:: RECORDS ::
***

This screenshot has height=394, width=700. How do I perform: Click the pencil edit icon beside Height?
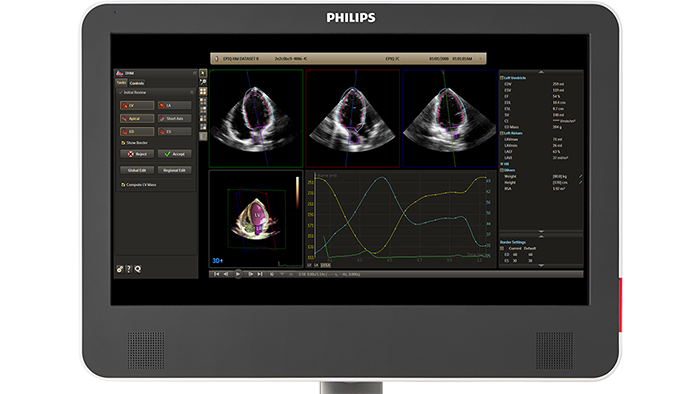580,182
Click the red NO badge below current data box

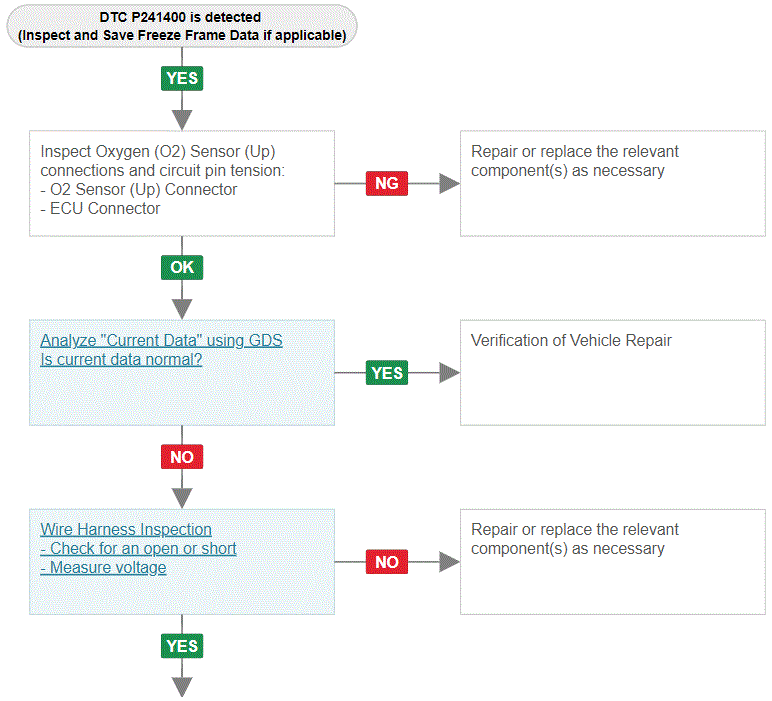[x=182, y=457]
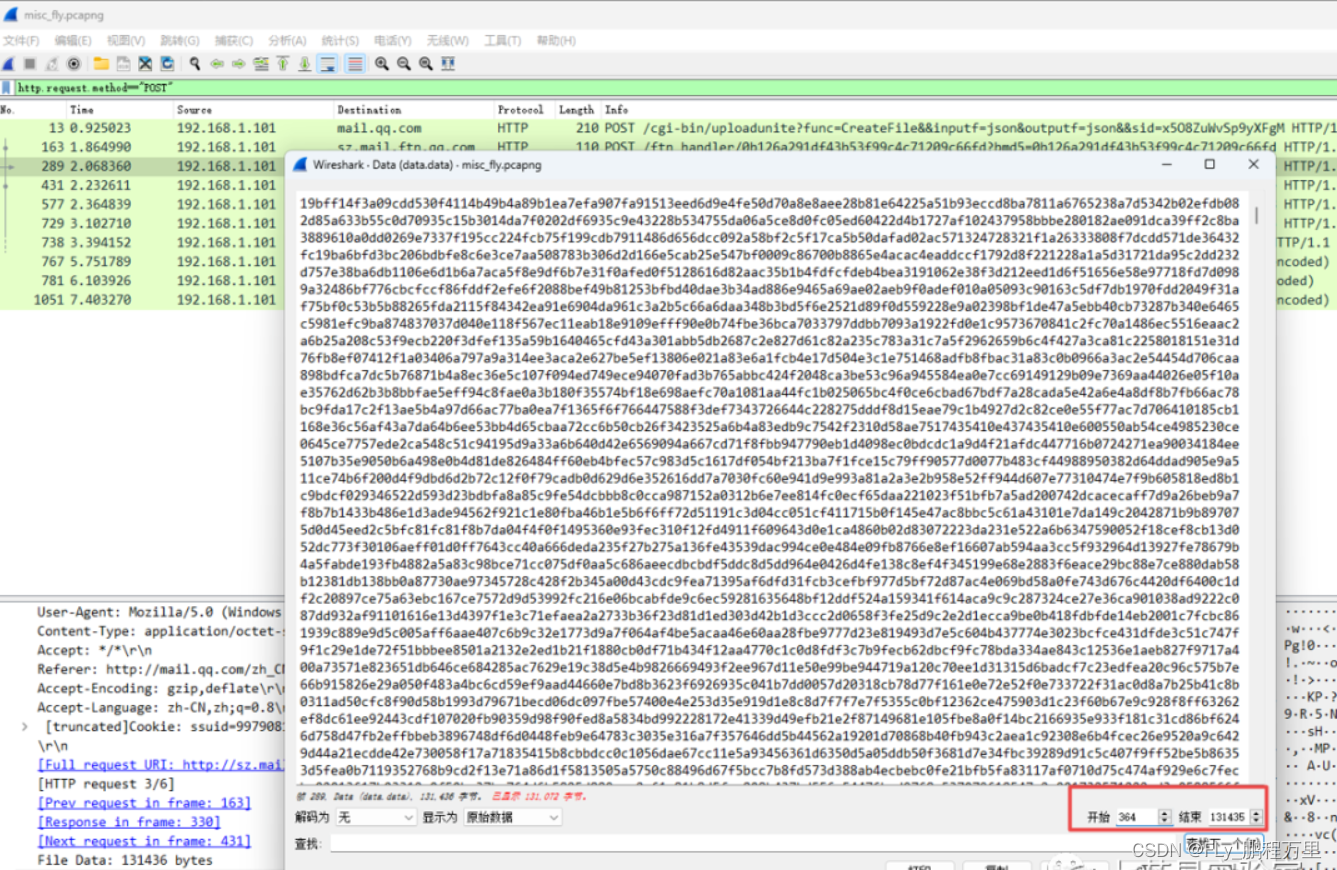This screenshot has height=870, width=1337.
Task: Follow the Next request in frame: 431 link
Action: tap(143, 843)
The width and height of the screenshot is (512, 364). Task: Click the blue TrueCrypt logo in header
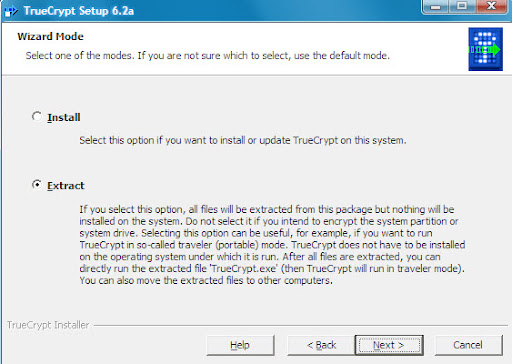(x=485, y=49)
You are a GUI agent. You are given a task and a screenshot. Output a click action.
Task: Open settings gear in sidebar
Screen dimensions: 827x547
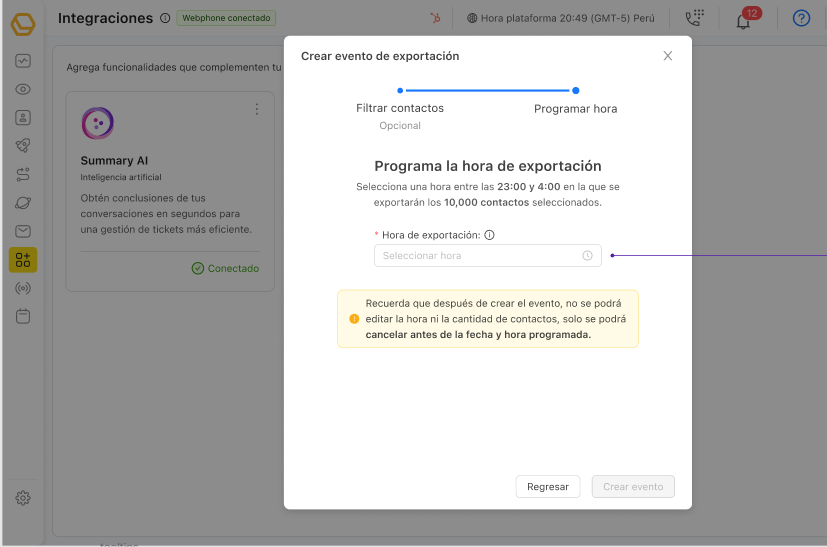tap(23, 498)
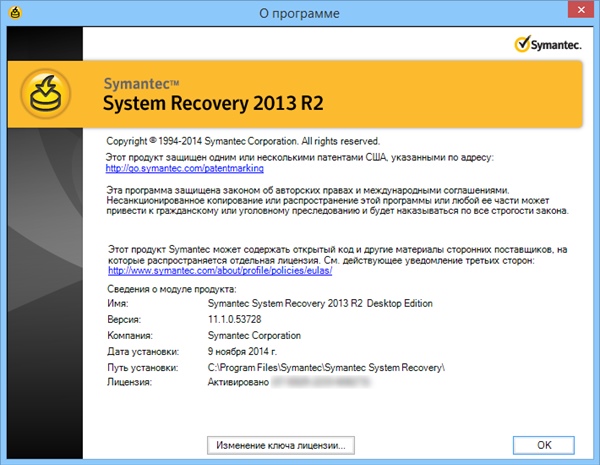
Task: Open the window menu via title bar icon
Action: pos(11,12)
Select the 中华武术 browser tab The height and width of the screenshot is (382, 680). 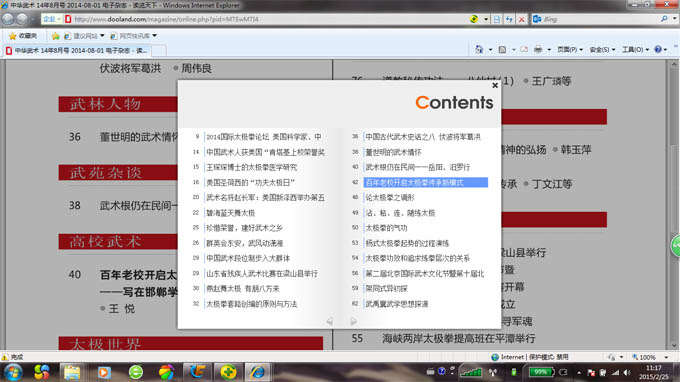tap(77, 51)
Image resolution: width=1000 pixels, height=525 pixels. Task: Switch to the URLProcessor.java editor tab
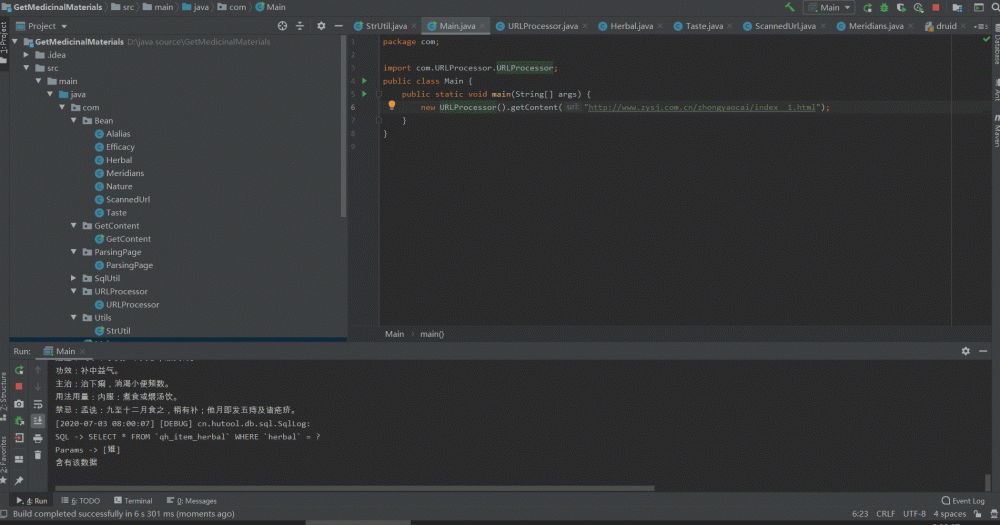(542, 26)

***

:: WHAT THIS TASK INVOLVES ::
Rewrite the rows from the start through the line containing "Action: pos(11,12)", replacing "pencil" with "pen" and keeping everything else the same. Omit the pictures from your answer.

:: ANSWER FOR THE TASK ::
This screenshot has height=394, width=700. How do I perform: Click the pen edit icon beside Height?
580,182
Click the red NO badge below current data box

[x=182, y=457]
This screenshot has height=870, width=1337.
Task: Follow the Next request in frame: 431 link
Action: tap(143, 843)
The width and height of the screenshot is (512, 364). Task: Click the blue TrueCrypt logo in header
(x=485, y=49)
You are a GUI agent. You are given a task and a screenshot. Output a click action.
Task: Open settings gear in sidebar
Screen dimensions: 827x547
tap(23, 498)
Task: Open the window menu via title bar icon
Action: pos(11,12)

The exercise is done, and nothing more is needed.